DOCUMENT EXTRACT
* START *

ArchitectureSearch Systems

Search is a first-class feature in most applications. Databases are poor at full-text search — dedicated search engines like Elasticsearch handle it at scale with features like relevance ranking, faceting, and typo tolerance.

Why Not Just Use SQL LIKE?

SELECT * FROM products WHERE description LIKE '%wireless headphones%';

Problems:

  • Full table scan — extremely slow without an index, and LIKE with leading % can't use B-Tree indexes
  • No relevance ranking — results aren't sorted by how good a match they are
  • No typo tolerance — headphons returns nothing
  • No stemming — searching "run" doesn't find "running" or "runner"
  • No faceting — can't efficiently compute filter counts ("245 items in Electronics")

Full-Text Search Engines

Elasticsearch / OpenSearch

The industry standard. Distributed, scalable, feature-rich.

Key features:

  • Inverted index for O(1) keyword lookups
  • Relevance scoring (BM25 algorithm)

* END *

SUPPLIED MATERIAL

* START *

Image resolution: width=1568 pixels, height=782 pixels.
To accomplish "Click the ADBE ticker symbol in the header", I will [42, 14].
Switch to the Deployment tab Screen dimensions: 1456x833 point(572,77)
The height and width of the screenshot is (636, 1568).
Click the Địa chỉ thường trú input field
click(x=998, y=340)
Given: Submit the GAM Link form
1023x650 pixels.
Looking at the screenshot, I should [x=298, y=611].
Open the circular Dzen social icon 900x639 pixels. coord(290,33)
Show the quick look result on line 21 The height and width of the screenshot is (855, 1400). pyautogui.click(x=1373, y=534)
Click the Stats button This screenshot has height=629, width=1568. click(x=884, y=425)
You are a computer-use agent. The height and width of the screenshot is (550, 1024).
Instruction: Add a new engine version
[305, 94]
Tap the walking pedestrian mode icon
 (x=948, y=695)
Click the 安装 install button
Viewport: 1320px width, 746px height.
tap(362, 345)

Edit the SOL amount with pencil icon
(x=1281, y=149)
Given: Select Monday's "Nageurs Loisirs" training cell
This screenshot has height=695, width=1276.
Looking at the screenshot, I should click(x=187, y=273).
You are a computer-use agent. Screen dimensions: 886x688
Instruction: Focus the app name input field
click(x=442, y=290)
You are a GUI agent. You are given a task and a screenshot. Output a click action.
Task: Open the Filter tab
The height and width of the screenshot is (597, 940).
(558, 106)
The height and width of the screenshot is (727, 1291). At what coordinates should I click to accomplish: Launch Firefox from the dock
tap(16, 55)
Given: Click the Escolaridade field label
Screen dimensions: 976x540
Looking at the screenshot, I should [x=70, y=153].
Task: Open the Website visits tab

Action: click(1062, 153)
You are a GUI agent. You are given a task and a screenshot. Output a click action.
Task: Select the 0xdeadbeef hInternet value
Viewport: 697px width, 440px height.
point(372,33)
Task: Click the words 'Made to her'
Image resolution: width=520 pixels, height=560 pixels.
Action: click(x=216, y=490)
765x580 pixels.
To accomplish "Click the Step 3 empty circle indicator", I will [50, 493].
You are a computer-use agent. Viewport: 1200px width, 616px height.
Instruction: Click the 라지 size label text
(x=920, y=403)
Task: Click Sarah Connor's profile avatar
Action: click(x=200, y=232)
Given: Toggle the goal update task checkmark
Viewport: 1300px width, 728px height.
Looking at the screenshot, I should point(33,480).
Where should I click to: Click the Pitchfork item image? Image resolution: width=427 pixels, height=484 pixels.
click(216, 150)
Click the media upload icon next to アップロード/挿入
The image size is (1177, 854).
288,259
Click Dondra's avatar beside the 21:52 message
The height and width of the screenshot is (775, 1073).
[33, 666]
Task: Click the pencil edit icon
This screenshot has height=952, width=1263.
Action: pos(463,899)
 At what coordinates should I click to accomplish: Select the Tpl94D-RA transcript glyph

* END *

TASKS TO PERFORM
- 1) According to the search systems page, which algorithm does Elasticsearch use for relevance scoring?
- 2) Locate each line in the records containing the string "button", treating uppercase and lowercase as different, and copy those lines.
The search systems page and the records are independent of each other.

RESPONSES IN ORDER
- 1) BM25

- 2)
Click the Stats button This screenshot has height=629, width=1568. click(x=884, y=425)
Click the 安装 install button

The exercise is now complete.